= Beginning of Section =

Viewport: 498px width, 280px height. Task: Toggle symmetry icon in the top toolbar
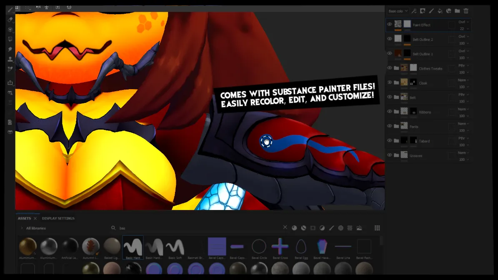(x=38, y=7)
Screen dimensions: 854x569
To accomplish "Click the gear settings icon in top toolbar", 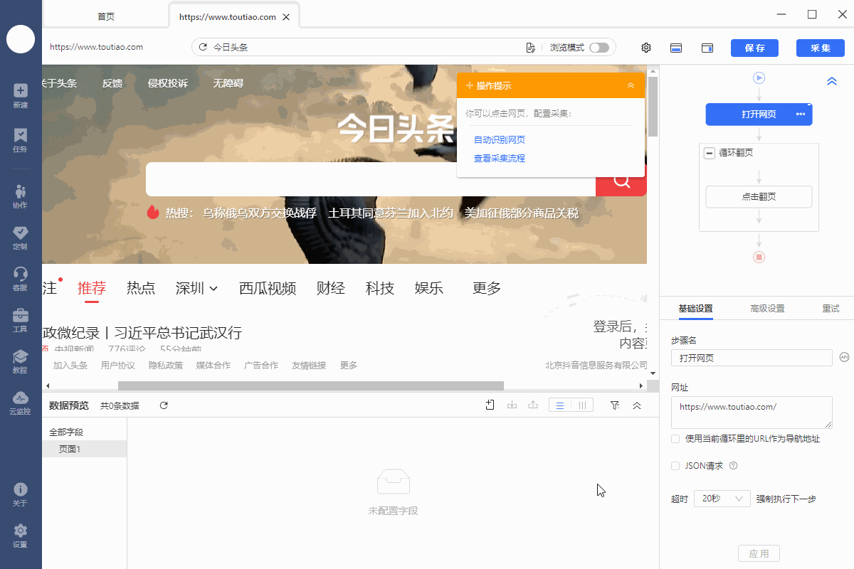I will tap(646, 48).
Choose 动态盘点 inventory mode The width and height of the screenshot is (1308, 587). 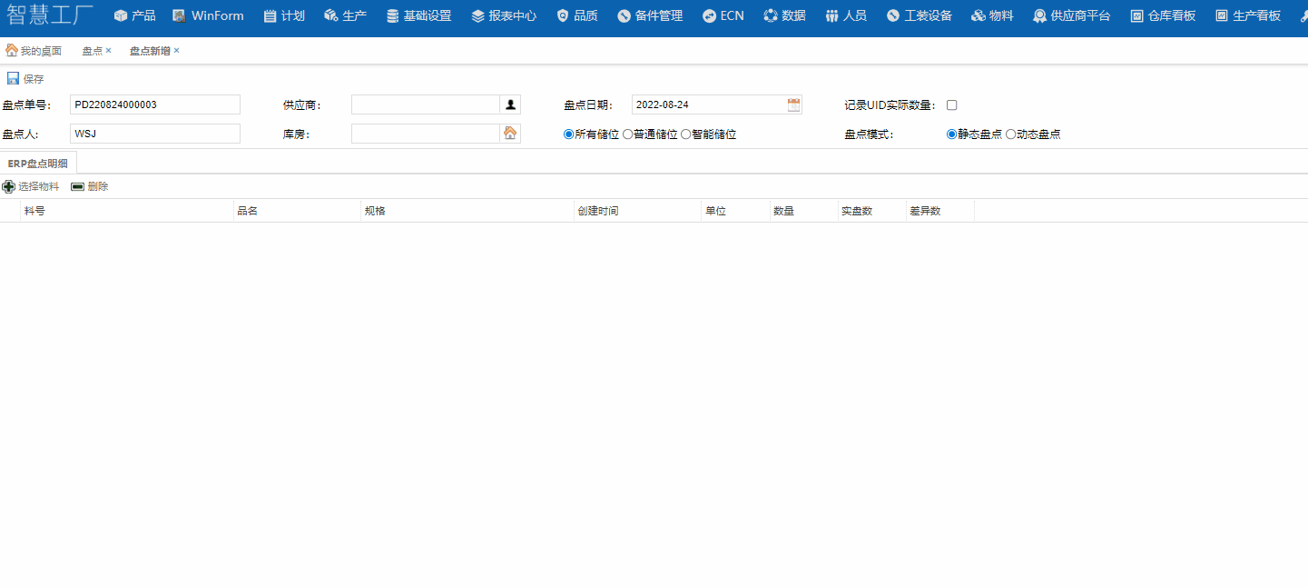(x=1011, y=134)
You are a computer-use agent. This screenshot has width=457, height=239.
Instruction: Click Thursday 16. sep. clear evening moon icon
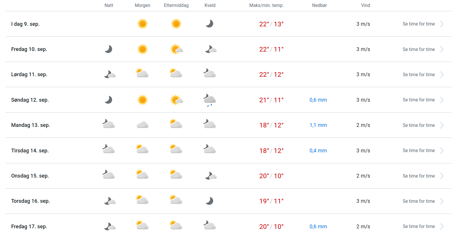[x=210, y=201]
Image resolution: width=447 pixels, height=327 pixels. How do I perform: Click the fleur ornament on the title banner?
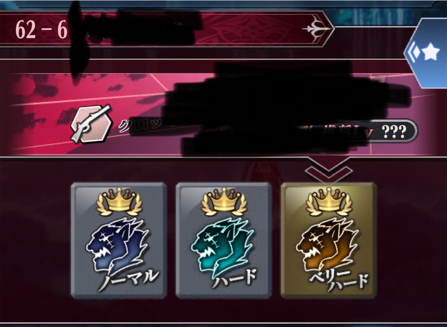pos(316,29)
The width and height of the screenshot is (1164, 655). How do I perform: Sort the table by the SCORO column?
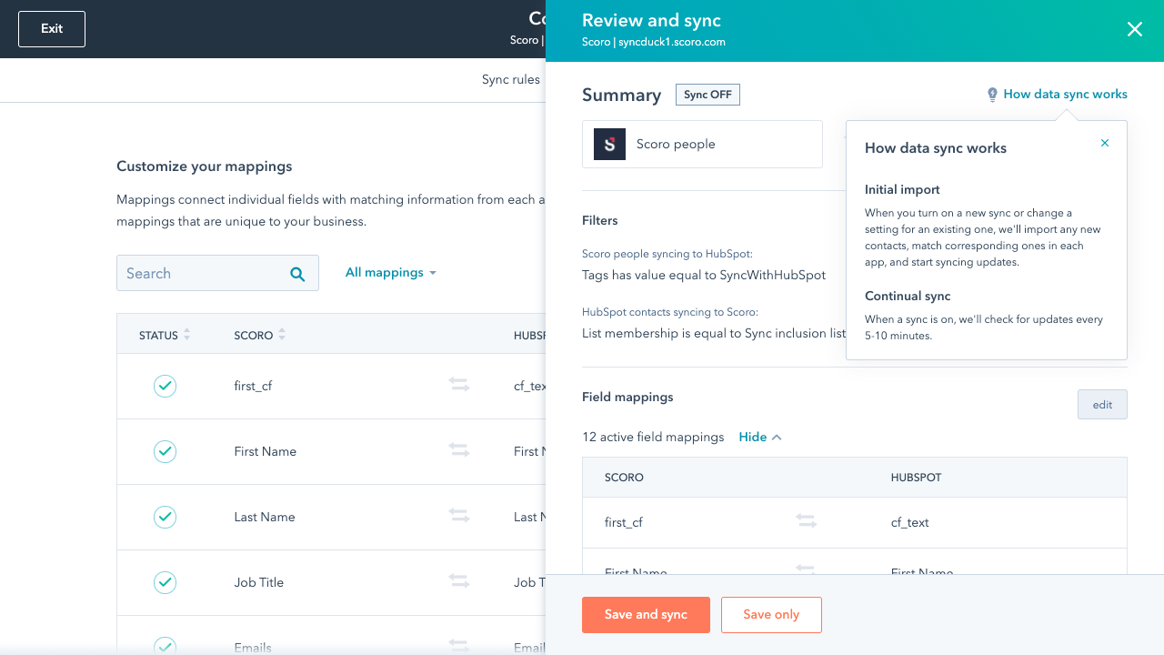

= End of Section =

# What the task requires:
Everything from the line containing "You are a computer-use" through the end of the data should be printed exactly, line for line, except the pictures.

# Answer for the task:
You are a computer-use agent. This screenshot has width=457, height=239.
Instruction: Click Thursday 16. sep. clear evening moon icon
[x=210, y=201]
Image resolution: width=447 pixels, height=327 pixels. How do I perform: Click the fleur ornament on the title banner?
pos(316,29)
The width and height of the screenshot is (1164, 655). How do I perform: Sort the table by the SCORO column?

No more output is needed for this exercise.